» **WRITTEN INSTRUCTION**
Repeat the rows below word for word, starting with the line that contains "You are a computer-use agent. Image" and continuing through the end of the rows.

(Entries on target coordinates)
+--
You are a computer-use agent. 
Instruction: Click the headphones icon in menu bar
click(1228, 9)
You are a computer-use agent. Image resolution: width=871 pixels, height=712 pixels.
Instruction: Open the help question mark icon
+--
» **OUTPUT FOR THIS TASK**
You are a computer-use agent. Image resolution: width=871 pixels, height=712 pixels.
Instruction: Open the help question mark icon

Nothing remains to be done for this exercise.